* _Problem statement_:
Copy the items from the line with "Task: Click the Save disk icon" to the line with "Action: 572,300", substituting "floppy" for "disk" and keeping everything else the same.
▶
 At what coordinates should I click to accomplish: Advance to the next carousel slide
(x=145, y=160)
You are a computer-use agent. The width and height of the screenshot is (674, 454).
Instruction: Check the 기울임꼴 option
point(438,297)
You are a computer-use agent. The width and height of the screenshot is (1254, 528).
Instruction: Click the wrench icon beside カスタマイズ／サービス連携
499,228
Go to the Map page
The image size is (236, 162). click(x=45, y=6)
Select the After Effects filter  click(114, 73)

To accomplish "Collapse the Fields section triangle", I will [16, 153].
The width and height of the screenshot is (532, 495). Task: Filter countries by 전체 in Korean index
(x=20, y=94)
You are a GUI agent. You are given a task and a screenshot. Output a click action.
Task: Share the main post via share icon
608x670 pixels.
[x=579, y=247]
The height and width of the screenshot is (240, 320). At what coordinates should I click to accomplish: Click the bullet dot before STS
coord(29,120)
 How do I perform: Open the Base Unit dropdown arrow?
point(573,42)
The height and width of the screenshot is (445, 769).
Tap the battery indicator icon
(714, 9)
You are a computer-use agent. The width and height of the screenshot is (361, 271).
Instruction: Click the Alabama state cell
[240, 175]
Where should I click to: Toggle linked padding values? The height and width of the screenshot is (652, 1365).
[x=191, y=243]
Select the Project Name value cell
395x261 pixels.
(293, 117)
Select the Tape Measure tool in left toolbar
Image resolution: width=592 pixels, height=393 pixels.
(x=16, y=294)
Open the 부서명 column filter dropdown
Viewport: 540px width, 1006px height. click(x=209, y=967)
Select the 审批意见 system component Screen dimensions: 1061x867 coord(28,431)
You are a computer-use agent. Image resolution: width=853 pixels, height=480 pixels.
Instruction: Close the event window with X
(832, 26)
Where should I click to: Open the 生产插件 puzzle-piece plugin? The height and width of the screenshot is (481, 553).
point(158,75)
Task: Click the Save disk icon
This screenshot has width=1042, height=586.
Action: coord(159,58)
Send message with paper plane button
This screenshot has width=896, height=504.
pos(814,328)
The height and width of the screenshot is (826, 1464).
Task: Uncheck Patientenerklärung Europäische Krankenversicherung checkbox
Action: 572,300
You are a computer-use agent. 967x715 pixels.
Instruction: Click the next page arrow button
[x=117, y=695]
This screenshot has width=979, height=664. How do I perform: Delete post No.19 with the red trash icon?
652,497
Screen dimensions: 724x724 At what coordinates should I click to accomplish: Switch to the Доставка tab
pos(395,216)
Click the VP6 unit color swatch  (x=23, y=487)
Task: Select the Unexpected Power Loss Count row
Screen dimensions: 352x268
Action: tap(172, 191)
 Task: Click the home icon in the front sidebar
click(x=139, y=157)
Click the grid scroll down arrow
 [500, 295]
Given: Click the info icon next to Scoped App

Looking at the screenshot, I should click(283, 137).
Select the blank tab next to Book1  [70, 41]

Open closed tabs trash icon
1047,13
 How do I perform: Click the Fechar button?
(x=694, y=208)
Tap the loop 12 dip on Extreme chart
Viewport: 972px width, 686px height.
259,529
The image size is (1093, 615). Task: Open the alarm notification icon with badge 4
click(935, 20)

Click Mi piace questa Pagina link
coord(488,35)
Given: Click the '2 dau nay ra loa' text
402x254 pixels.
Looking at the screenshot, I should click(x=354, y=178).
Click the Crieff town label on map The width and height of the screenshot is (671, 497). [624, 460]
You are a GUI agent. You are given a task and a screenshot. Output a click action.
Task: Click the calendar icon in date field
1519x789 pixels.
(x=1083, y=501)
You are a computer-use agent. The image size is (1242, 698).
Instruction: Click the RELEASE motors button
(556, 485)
◀
* _Solution to the exercise_:
Task: Click the Save floppy icon
This screenshot has width=1042, height=586.
Action: coord(159,58)
Send message with paper plane button
This screenshot has width=896, height=504.
pos(814,328)
The height and width of the screenshot is (826, 1464).
Task: Uncheck Patientenerklärung Europäische Krankenversicherung checkbox
Action: 572,300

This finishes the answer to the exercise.